The scientific world went into spasms last week when a Nobel laureate announced that he had, in effect, teleported DNA. That was the sound bite, but of course the story was more complicated. A French team headed by Luc Montagnier, previously known for his work on HIV and AIDS, took two test tubes, one of which contained bacterial DNA, the other pure water. After the test tubes were surrounded by an electrical current, analysis showed that an imprint of the DNA was detectable in the water. The outrageousness of this claim echoes a finding from over a decade ago that water has memory.

What delights me about this controversy, which will be won by the skeptics, naturally, is that conventional science is fraying around the edges, and the fraying is being done by scientists themselves. A decade ago, for example, you couldn’t find more than a small handful of physicists and biologists who were willing to consider that the study of consciousness was reputable. This year there will be conventions on the subject with hundreds of participants. This isn’t because there’s been an outbreak of rebelliousness in labs across the globe. Rather, there was nowhere else for the trail to go. You can’t discuss memory, either in the human brain or in water, without explaining consciousness.
Popular books like The Tao of Physics and God and the New Physics played an enormous role in the general culture. But their impact on professional physicists has been slight and gradual. That’s because physics is based on materialism. Anything that isn’t a thing, any phenomenon that cannot be measured, doesn’t belong in physics. But the solid, material world vanished a hundred years ago, and almost all the quantum pioneers, such as Einstein, Niels Bohr, Werner Heisenberg, and Erwin Schrödinger, either became outright mystics or remained baffled by the radical discovery that the universe emerged from a void. This inconceivable place, which is outside space and time, isn’t empty. It functions as the womb of creation. Indeed, every particle in the universe — including those that make up our body — flicker in and out of the vacuum state thousands of times per second.

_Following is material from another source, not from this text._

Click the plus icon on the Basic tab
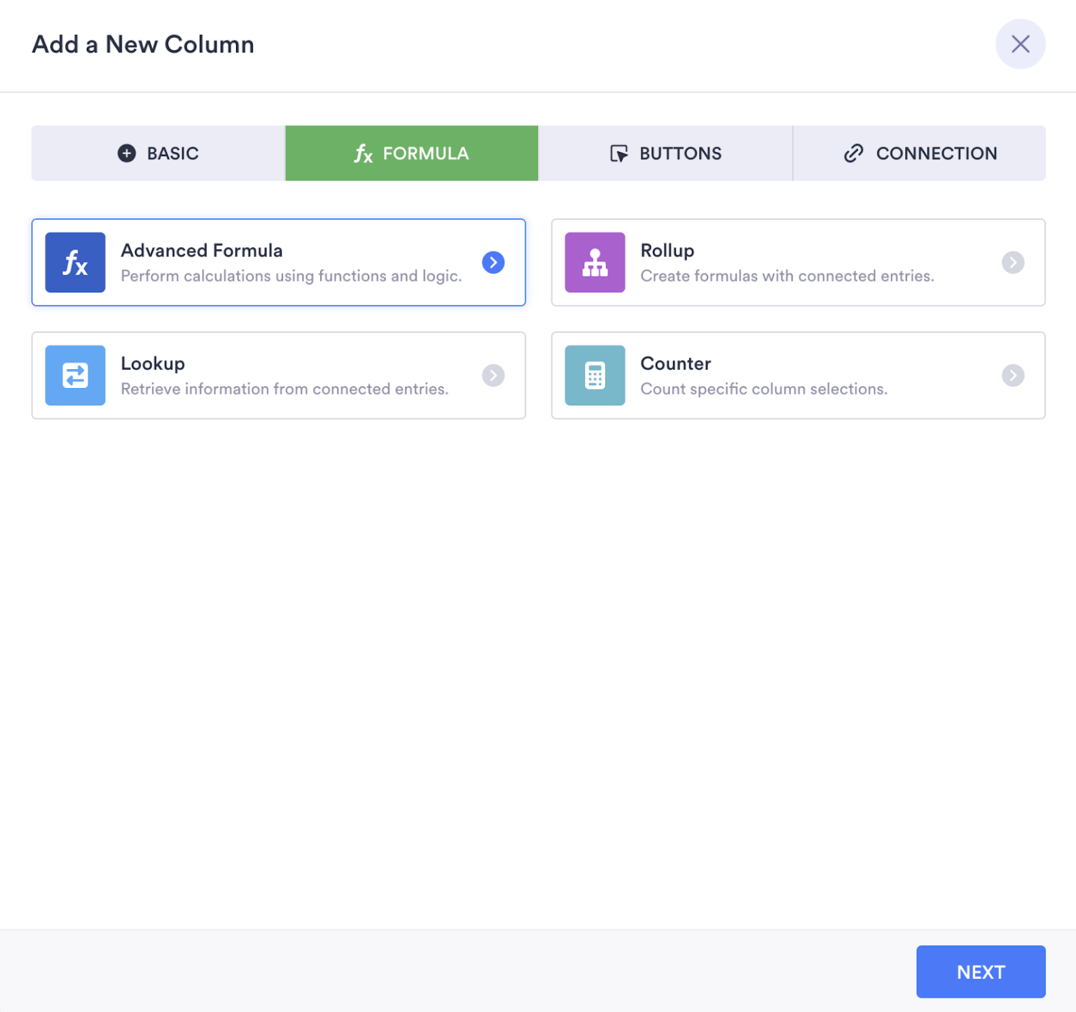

Is this also the place where mind comes from? The world’s spiritual traditions have always held that creation is imbued with consciousness. The purest statement of this comes from the sages of ancient India, who proclaimed Aham Brahmasmi, I am the universe. I look upon them as the Einsteins of consciousness, because they explored the farthest reaches of consciousness in order to find its essence, the irreducible quality that allows mind to exist. The connection between science and spirituality took a long time to move in from the fringes, but even so renowned a scientist as Sir Roger Penrose has offered a theory that would trace human thought back to quantum events happening at the finest level of the neuron.

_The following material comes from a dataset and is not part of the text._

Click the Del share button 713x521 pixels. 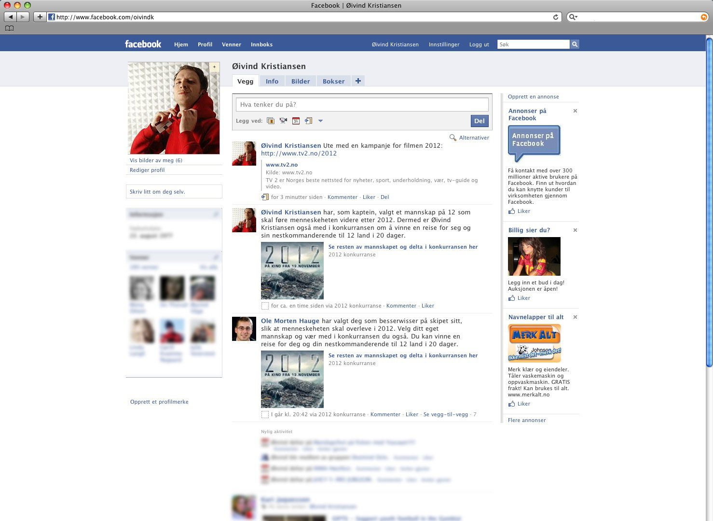480,121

What this tells me is that some thick walls are tumbling down. In particular there has been a wall that shut science away from consciousness. For many reasons it was the last wall to be breached: science abhors subjectivity and enshrines objectivity, it depends on data rather than experience, and experiments require theoretical models, whereas there is no model of mind that anyone can agree upon. These were valid reasons for hundreds of years. Yet two simple facts were being overlooked. Fact #1: Everything in existence is experienced through our consciousness, including subatomic particles and distant galaxies. The universe exists in our consciousness. There is no proof of an objective universe, which is taken on faith, as pure assumption. Fact #2: If there is a universe outside our consciousness, we can have no knowledge of it.

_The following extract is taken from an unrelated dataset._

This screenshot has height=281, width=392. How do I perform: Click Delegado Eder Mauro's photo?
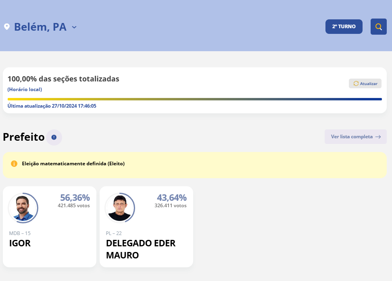(x=119, y=208)
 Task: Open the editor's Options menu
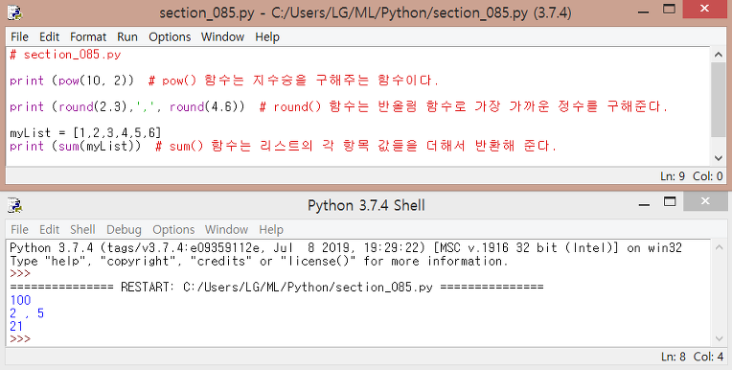[x=170, y=37]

You can perform thousands up thousands of experiments while still ignoring these two facts. But eventually there’s a limit, and when you reach it, you have to ask some key questions: Is the universe conscious? Is everything happening in the mind of God? Does the mind exist outside the brain? Once preposterous, these questions seem to hold the key to the future, in both physics and biology. There is much more to say on the subject, but for the moment, we can at least afford a smile at the notion that DNA can teleport itself and that water can remember things. Out of delight and imagination most of the world’s great ideas were born.